New areas take off, established suburbs go off the boil and once-coveted areas become decidedly middle market.
There's nothing new about such yo-yo developments in Australia or around the world but many people blindly cling to outdated notions when it comes to real estate values that torpedo their chances of succeeding, or simply treading water, in an uncertain property market.
Buying a house or an apartment is the biggest transaction most Australians ever make, yet gut instinct, rather than sound research, frequently rules the day.
If you watch almost any episode of such popular TV shows as Selling Houses Australia, the presenter is seen arguing with home owners trying to sell their property for an inflated price. It's not what they think that determines the value of their house but market forces.
The managing director of Wakelin Property Advisory, Monique Sasson Wakelin, says empty-nesters wanting to move from an outer suburb to the inner city can have unrealistic expectations due to a lack of research. Wakelin says land prices become far more expensive the closer you get to the city.

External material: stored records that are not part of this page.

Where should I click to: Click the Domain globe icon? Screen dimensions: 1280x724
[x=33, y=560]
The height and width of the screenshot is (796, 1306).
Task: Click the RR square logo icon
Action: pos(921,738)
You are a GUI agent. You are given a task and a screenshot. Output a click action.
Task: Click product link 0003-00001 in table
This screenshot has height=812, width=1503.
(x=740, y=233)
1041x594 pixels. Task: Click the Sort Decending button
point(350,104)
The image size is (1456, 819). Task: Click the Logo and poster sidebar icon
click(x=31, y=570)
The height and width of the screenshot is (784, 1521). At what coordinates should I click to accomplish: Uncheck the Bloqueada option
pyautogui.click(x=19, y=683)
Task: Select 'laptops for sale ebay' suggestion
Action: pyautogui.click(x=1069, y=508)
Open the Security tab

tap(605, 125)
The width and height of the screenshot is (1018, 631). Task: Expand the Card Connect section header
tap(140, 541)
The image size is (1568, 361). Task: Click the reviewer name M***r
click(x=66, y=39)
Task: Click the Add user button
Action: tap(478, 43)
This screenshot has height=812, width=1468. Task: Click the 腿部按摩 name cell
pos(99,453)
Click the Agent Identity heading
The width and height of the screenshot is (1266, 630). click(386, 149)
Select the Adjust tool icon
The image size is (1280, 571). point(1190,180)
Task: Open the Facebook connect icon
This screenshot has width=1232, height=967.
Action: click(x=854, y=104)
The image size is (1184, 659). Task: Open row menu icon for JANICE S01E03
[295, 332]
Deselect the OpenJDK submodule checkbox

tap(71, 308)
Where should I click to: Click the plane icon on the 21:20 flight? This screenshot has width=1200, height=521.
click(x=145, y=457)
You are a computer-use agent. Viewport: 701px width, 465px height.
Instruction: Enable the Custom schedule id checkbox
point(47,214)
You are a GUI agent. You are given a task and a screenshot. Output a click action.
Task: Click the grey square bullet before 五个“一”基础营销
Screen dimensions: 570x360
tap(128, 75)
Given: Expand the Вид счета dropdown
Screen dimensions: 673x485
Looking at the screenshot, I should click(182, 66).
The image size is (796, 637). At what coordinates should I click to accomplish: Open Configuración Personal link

''That's what people don't take into account,'' she says. ''They're sitting on a large block in, say, Doncaster and they're going to get a small 50-foot [15-metre] by 122-foot [37-metre] property in Carlton, Fitzroy or Clifton Hill."
"But the two-bedroom cottage in Clifton Hill has $800,000, $900,000 or $1 million in front of it. They have sold their four-bedroom place for $800,000 or $900,000 and they freak out.''
Ms Wakelin advises these downsizers to rent out their existing house and to rent a place in the inner city for a year before buying.
''What you want is for the novelty factor to wear off and to see the place in all seasons. You can start trawling the auction circuit and get to know what properties are actually selling for.''
Going to auctions and tracking sale prices is a sure-fire way to gain an insight into a market. Buying price studies of suburbs from data companies is another.
You should also be aware there are mixed views on the growth outlook for inner-urban areas. Some say the inner-city boom has come and gone.
Swinburne University's head of housing studies, Dr Terry Burke, says that even in boom times, it's possible to make losses in the inner city.
''We recently completed research on the Melbourne market in the past 15 years,'' Dr Burke says.
''It was a period of continued price increases, where you would think hardly anybody would make losses, but we still found 8 per cent to 10 per cent of properties were sold at a loss in that period. Most of those were in the inner city.''
The chairwoman of Property Investment Professionals of Australia, Margaret Lomas, also thinks buyers need to shake off the attitude that the inner city is best.
''People have been following like sheep for too long,'' she says. ''The whole premise that properties within 10 kilometres of the CBD are blue chip and grow better than others has been totally smashed in the past 12 months."
"The empirical evidence shows that over the past 15 years, they have actually been the most lacklustre performers.''
Ms Lomas argues that outlying suburbs such as Melton, Werribee and Frankston now offer better yields than the inner city.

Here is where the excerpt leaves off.